"The Start-up of You" - Book thoughts and summary

A few weeks ago I mentioned I was reading Reid Hoffman's "The Start-up of You."  I just finished the book, and wanted to jot down and share a few of my impressions and lessons learned. 

If you can't tell from my earlier post, I'm a huge fan of the book. It gave me the push to create this site, and to be more active in networking (I started looking more into those networking apps like Glassbreakers and Weave). I'm going to highlight a few of the important points in the book that really stuck with me.

Don't be like Detroit

Towards the beginning of the book, Reid writes about Detroit and the once powerful automotive industry. He describes how Detroit used to be like the old version of  Silicon Valley in the mid 20th century with the rise of local start-ups like Ford, General Motors and Chrysler. The city was once known for it's entrepreneurship, innovation and technology, attracting people all over the nation to move there. But down the line, those automotive companies became stagnant, as they "clung stubbornly to their decades-old practice" (p.15) and started losing to the competition. They didn't invest in lean manufacturing, didn't create more fuel efficient vehicles, and weren't able to keep competitive with international Japanese companies. Fast forward a couple decades - we all know what happened to Detroit: the government had to bail out GM, and the city now has one of the highest crime rates in the nation. 

The moment you being to take success for granted is the moment a competitor lunges for your jugular.
— page 15

After reading this story, it really gave me that push because we are all at risk of becoming the next Detroit (or getting phased out / passed over by a more qualified, accomplished candidate).  So, in order to prevent something like that from happening to your career, Reid makes suggestions like ABZ Planning, creating a personal brand, and strengthening your network. 

Plan A, Plan B, and Plan Z

This is the idea is that wherever we are in our professional journey, we should always have a Plan A, Plan B, and Plan Z (or ABZ Planning).

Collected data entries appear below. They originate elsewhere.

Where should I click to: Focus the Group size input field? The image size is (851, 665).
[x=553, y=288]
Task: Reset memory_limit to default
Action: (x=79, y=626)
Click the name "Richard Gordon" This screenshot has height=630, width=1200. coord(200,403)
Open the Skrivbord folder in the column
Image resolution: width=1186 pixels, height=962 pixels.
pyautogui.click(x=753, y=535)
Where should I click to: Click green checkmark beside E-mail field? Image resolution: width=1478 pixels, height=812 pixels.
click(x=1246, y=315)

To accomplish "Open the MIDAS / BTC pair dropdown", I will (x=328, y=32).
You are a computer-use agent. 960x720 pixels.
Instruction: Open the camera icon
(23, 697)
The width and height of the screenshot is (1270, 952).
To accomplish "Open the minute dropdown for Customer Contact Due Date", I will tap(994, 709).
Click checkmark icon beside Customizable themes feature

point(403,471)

What we are currently doing is our plan A. Where we want to be is our Plan B. Our Plan Z is our "safety net"  - something that we should always feel comfortable falling back on incase the other 2 plans fall through. In our careers, we should always be adapting, evolving and growing (permanent beta, as he calls it), so ABZ Planning is crucial. 

While you’ll always be tinkering and adjusting your Plan A, should you decide you need to make a bigger change, that’s when you pivot to Plan B. Pivoting isn’t throwing a dart on the map and then going there. It’s changing direction or changing your path to get somewhere based on what you’ve learned along the way. Once you’ve pivoted and are on a new track, that becomes your new Plan A.
— page 68

Build and maintain a professional network

We all know the importance of networking, and the book will drill this into your head of why we should (or need to) network.  This goes beyond just expanding your first-degree networks; Reid highlights that we should be leveraging our network's network (2nd and 3rd degree contacts), because that opens our exposure to exponentially more people, opportunities and varying perspectives (or what he calls network intelligence and network literacy). Basically, you can't always do it on your own - you need the help, guidance, and knowledge of others. We should continue to invest and maintain these relationships over time (he gave suggestions on how to keep in touch and gave the reader networking homework). 

I could probably keep writing (and make this an actual book report), but I'll leave it at that. My suggestion is to read the book - it's a super easy read and will really light that fire. Enjoy!